Bjordal, J.M., Joensen, J., Bogen, B., Lopes-Martins, R.A.B., Johnson, M.I., Iversen, V.V., Couppe, C., Chow, R.
WALT Abstracts, Cyprus 2006


Aim: To assess scientific evidence for treatment efficacy and safety of LLLT and standard pharmacological therapies in various patient samples with musculoskeletal pain.

Methods: Systematic reviews of randomized placebo-controlled trials (RCTs).

Results: The statistical power of evidence for LLLT in each diagnostic category were similar to, or significantly higher than, osteoarthritis (26 trials). For LLLT administered according to WALT guidelines, short-term pain relief in neck (9 trials) and knee osteoarthritis pain (5 trials) were superior to any pharmacological agent. LLLT had similar short-term pain relief as NSAIDS in low back pain (4 trials) and in tendinopathies (11 trials), but only pain relief from LLLT remained significant during 2-6 weeks follow-up. Follow-up data were available after NSAIDS or paracetamol therapies were sparse. The effect of steroid injections waned to non-significance within 2-6 weeks and was significantly poorer than tendinopathy controls at 3 months. In trials with pharmacological agents, most trials were performed in patients with short symptom duration, no previous treatment failures and avoidance of other potentially effective co-interventions.
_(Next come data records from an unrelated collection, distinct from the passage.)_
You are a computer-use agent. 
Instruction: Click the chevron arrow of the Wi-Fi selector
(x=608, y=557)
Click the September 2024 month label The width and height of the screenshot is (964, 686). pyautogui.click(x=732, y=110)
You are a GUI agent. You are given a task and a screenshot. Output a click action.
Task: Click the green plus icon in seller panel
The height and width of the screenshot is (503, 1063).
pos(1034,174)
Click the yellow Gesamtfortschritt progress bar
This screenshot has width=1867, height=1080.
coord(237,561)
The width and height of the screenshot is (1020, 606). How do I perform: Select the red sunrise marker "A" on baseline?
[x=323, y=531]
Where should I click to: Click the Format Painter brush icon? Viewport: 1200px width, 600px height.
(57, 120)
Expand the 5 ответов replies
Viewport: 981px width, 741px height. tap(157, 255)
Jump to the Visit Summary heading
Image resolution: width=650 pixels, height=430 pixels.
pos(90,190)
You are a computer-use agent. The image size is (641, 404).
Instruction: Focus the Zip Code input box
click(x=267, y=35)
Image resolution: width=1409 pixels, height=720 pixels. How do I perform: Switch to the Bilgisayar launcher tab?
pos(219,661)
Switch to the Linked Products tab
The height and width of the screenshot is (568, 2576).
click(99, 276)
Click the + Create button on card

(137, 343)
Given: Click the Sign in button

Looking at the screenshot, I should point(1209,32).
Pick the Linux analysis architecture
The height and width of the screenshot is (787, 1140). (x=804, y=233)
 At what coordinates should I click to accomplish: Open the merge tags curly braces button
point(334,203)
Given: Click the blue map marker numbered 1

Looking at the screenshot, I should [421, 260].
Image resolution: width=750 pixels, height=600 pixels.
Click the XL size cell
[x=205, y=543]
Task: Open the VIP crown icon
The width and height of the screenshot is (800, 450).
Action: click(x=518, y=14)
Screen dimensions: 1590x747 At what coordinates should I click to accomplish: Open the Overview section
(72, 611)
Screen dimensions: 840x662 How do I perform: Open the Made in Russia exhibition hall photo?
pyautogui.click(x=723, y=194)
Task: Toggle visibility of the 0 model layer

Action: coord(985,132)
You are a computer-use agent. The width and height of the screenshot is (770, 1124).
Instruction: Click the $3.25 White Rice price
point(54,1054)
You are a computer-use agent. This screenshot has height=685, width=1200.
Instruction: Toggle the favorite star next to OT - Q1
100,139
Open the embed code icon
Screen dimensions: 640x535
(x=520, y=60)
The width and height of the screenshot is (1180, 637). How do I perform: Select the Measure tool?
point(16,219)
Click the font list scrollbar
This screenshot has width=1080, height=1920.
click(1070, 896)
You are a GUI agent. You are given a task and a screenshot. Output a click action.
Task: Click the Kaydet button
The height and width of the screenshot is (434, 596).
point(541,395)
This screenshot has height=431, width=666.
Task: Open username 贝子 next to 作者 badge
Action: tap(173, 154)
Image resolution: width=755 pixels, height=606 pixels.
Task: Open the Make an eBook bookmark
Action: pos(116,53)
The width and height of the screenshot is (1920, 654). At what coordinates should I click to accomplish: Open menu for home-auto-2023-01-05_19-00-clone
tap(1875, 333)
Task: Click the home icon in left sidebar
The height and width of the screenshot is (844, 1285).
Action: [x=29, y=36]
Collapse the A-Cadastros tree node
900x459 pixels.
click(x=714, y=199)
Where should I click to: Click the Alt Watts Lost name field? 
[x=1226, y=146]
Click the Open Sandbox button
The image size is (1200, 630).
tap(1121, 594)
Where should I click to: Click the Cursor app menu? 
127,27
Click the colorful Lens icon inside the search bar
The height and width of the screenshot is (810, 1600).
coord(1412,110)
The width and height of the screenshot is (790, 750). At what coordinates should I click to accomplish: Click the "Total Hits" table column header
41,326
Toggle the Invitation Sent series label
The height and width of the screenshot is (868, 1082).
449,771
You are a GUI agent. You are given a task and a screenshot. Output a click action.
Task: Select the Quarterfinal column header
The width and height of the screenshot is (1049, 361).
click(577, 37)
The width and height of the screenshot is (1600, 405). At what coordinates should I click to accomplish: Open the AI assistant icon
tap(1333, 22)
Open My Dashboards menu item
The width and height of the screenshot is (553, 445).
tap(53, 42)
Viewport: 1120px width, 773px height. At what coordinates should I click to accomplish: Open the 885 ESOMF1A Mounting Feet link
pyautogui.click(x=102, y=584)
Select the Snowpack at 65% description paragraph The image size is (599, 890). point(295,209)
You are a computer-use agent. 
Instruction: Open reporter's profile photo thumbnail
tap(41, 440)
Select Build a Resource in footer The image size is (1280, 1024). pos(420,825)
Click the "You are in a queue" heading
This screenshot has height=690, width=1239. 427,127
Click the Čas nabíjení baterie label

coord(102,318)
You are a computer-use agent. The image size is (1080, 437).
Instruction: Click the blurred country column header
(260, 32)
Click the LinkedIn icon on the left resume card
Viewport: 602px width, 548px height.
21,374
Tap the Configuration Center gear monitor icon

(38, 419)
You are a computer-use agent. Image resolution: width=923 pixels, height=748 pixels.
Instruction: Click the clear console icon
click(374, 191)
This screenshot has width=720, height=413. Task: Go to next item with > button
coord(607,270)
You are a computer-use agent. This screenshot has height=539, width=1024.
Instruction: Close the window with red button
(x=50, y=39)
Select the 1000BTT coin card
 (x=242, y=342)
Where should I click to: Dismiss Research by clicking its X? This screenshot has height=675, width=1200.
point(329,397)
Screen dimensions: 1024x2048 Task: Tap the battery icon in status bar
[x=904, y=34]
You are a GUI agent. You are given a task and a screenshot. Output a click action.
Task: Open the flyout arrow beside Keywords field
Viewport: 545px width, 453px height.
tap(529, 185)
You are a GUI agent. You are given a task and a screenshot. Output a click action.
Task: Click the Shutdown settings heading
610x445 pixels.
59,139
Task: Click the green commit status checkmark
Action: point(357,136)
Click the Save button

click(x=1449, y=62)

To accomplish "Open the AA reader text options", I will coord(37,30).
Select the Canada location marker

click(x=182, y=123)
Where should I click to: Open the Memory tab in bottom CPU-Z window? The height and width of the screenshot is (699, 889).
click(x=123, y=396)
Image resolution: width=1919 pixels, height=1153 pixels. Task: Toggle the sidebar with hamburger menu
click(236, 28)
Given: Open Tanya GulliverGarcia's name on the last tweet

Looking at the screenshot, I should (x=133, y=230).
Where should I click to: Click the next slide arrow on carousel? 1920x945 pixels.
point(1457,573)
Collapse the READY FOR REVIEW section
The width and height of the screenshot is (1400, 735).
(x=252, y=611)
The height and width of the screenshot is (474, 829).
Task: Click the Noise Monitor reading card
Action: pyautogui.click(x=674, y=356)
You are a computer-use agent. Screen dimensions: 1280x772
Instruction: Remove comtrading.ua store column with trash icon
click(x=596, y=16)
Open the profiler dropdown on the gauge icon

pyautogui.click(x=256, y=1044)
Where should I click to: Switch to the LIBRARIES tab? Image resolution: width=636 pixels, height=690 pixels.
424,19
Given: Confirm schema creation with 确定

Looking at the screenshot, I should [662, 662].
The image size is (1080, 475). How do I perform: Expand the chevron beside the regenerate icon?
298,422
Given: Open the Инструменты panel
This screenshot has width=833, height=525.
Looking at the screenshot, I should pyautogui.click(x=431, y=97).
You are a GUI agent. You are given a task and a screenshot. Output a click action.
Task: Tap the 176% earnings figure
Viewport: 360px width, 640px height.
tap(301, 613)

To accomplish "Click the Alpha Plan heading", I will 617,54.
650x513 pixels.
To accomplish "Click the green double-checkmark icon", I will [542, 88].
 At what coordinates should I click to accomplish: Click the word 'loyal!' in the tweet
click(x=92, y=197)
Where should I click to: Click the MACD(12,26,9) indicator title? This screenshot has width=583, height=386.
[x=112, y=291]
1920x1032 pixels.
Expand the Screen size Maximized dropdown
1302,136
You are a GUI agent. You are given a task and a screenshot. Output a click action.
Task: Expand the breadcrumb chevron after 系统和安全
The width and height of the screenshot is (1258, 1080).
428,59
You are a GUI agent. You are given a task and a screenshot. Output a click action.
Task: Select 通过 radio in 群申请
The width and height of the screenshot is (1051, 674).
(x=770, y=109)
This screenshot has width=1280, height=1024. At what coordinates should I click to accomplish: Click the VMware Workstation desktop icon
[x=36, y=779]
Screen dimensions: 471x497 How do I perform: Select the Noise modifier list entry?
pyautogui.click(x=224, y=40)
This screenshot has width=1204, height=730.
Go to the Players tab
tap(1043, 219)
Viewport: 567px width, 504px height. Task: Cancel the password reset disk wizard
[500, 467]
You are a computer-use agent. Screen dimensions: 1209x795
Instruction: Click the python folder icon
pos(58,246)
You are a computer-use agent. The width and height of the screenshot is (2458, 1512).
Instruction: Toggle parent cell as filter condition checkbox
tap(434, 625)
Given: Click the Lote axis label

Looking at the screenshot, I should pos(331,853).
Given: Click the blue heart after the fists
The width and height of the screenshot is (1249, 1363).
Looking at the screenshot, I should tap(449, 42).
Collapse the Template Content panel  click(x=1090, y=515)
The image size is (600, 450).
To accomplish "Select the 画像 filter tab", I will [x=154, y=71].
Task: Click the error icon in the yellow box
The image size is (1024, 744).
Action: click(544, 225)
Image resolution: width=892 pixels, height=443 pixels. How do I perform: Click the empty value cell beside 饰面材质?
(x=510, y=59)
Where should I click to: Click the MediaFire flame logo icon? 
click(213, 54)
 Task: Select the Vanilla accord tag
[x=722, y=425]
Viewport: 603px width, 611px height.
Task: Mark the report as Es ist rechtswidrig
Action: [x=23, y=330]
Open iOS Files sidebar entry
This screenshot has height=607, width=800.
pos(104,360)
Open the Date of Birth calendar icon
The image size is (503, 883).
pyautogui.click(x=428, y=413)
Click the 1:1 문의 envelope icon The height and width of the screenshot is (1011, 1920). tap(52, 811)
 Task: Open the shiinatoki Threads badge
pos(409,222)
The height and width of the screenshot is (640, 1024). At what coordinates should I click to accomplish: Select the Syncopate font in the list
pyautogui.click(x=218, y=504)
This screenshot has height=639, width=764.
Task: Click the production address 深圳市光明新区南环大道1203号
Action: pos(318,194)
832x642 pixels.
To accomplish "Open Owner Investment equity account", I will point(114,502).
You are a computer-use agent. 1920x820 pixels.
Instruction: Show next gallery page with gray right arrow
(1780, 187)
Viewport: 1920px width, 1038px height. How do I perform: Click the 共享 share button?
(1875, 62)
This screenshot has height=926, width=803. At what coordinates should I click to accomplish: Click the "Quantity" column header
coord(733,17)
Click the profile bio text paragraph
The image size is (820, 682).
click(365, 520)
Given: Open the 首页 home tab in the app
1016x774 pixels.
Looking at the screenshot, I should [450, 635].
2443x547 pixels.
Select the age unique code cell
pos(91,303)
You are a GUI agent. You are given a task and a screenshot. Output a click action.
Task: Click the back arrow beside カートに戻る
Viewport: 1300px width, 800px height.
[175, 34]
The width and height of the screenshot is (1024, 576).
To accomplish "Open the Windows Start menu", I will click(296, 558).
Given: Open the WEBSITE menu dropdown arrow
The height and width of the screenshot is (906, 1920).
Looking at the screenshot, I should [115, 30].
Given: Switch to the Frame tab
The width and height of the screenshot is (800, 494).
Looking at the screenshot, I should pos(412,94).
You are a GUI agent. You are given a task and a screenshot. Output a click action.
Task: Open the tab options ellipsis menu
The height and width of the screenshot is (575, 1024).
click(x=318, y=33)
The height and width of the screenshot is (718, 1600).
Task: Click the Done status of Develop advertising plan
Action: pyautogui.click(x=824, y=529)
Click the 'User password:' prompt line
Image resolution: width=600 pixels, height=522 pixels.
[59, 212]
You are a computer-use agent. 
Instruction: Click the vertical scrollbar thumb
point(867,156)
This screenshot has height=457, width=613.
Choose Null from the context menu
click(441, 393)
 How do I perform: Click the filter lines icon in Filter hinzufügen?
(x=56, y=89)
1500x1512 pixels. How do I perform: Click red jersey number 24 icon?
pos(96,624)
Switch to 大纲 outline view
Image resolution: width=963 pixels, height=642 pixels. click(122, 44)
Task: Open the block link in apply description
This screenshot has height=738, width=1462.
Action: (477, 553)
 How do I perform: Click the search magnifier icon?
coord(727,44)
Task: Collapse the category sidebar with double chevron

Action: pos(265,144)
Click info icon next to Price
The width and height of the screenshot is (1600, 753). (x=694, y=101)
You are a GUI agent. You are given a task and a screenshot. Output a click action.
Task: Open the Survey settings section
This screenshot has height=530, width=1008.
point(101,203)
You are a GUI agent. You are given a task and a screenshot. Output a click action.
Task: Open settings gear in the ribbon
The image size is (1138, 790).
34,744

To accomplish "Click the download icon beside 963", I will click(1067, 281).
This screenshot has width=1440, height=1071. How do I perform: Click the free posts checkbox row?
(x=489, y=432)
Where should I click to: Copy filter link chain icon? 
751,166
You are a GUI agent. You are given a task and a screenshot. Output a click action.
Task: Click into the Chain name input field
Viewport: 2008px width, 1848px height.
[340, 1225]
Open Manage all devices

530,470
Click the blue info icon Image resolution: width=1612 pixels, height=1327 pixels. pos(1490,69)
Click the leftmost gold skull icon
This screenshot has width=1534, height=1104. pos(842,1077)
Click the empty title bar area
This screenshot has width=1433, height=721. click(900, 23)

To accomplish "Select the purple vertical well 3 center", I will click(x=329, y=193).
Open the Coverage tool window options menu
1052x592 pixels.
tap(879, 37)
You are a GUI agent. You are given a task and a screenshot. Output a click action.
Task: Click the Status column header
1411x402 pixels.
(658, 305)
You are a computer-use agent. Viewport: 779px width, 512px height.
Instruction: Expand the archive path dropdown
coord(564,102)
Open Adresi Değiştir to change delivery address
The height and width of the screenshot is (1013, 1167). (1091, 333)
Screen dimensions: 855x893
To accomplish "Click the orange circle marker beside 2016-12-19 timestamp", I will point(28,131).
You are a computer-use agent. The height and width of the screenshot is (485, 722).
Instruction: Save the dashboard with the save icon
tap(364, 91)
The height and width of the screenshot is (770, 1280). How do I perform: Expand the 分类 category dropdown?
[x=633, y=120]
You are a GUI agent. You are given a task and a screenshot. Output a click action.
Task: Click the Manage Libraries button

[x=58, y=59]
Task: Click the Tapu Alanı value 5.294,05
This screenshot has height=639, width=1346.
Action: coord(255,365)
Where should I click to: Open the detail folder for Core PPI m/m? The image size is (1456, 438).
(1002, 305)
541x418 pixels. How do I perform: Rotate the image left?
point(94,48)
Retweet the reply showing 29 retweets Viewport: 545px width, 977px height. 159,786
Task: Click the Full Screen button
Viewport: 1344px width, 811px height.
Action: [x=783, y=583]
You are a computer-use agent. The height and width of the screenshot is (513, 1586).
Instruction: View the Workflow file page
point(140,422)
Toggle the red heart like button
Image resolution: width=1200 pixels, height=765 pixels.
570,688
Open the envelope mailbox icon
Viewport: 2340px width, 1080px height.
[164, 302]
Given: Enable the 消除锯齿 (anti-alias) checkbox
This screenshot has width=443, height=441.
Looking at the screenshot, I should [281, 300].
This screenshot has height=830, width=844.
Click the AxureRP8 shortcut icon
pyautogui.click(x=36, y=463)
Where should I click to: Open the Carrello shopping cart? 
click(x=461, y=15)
In LLLT trials, patients had frequently experienced previous treatment failures from pharmacological agents and they were often subject to potentially effective co-interventions which may have deflated effect size. In safety assessments, LLLT was superior to any pharmacological agent.

Conclusion: Due to superior safely and similar, or better, effect size than standard pharmacological agents, LLLT should be first-line treatment for short-term pain relief in low back and neck pain, arthritis and tendinopathy.